Aeschylus’ Persians is the earliest Greek tragedy that has survived to us. Unusually for a Greek tragedy, it describes a real rather than a mythical event: the battle of Salamis (480 BC), a key turning point in the long-drawn out war between the Greeks and the Persians in which the playwright Aeschylus participated. The play has never not been relevant: it is a critique of war, an attempt to imagine the experience and grief of others – from another culture – and a warning against military pride.
This special event is an opportunity to encounter a rich new version of one of the oldest extant plays we have from ancient Greece, and to be introduced to its retelling in Irish.
Featuring performances by Caitríona Ní Mhurchú, Bríd Ní Neachtain, Owen Roe and Iarla Ó Lionáird. With English surtitles.
Hosted and introduced by Conor Hanratty.
In collaboration with Once Off Productions and the Abbey Theatre
One hour and 20 minutes
Tickets €15/€10. Booking at www.abbeytheatre.ie
Top image: detail of bas-relief from the ancient Persian city of Persepolis, now in Iran.
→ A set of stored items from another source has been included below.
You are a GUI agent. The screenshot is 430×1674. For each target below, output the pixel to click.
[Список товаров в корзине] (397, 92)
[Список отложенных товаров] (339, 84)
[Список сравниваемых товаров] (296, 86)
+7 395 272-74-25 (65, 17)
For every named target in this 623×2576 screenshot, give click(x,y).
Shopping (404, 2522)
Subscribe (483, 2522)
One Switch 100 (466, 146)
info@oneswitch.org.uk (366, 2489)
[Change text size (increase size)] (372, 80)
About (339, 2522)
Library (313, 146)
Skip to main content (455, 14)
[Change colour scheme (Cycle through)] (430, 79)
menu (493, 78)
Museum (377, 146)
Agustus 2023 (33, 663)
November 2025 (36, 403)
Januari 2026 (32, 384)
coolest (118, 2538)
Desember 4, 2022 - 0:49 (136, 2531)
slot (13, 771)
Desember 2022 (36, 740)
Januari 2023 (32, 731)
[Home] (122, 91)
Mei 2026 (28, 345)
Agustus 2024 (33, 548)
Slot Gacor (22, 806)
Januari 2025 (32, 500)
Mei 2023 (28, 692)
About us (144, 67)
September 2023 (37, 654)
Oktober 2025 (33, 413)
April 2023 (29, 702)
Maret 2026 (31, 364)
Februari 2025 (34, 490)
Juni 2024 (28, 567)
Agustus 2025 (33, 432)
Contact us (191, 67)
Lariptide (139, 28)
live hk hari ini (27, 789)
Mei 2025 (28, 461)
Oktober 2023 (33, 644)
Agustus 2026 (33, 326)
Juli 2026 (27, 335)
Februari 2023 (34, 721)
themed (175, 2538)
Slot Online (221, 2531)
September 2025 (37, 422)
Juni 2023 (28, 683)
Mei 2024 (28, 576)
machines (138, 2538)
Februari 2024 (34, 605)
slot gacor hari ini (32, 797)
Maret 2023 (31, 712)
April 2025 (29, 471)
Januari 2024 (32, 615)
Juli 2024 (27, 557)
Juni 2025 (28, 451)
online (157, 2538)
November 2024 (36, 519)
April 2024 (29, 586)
Nuala Ní Dhomhnaill is widely regarded as the greatest living poet in the Irish language. Growing up in the Gaeltachts of West Kerry and Tipperary, she studied Irish and English at University College Cork, where she later taught. Ní Dhomhnaill published her first collection of poetry in Irish, An Dealg Droighin (1981). Her works include poetry collections, children’s plays, screenplays, anthologies, articles, reviews and essays, including Selected Poems/Rogha Dánta (1986); Pharaoh's Daughter (1990), The Astrakhan Cloak (1992), The Water Horse (1999), and The Fifty Minute Mermaid (2007). Selected Essays appeared in 2005.
Ní Dhomhnaill was awarded the Ireland Chair of Poetry from 2001-2004 and is the recipient of numerous other prestigious awards.
Ní Dhomhnaill’s work has been translated into more than eight languages, including English, by Seamus Heaney, John Montague and Paul Muldoon, among others. She was the second holder of the Ireland Chair of Poetry at Trinity College Dublin, and held chairs also at University College Dublin and Queen's University Belfast. She has previously held the Burns Chair of Irish Studies at Boston College and the Humboldt Chair of Irish Studies at Villanova University. For more information please visit The Gallery Press.
Director Conor Hanratty studied Greek Theatre Performance at the University of London. From 2002-2013 he helped organise an international summer course at the Ancient Theatre of Epidaurus, Greece. His directing work spans many genres: new plays, Shakespeare, opera and ancient drama. He has published an acclaimed new study on the work of Japanese director Yukio Ninagawa and since 2017 he has been creating and presenting podcasts that enrich and enliven classical texts for new audiences.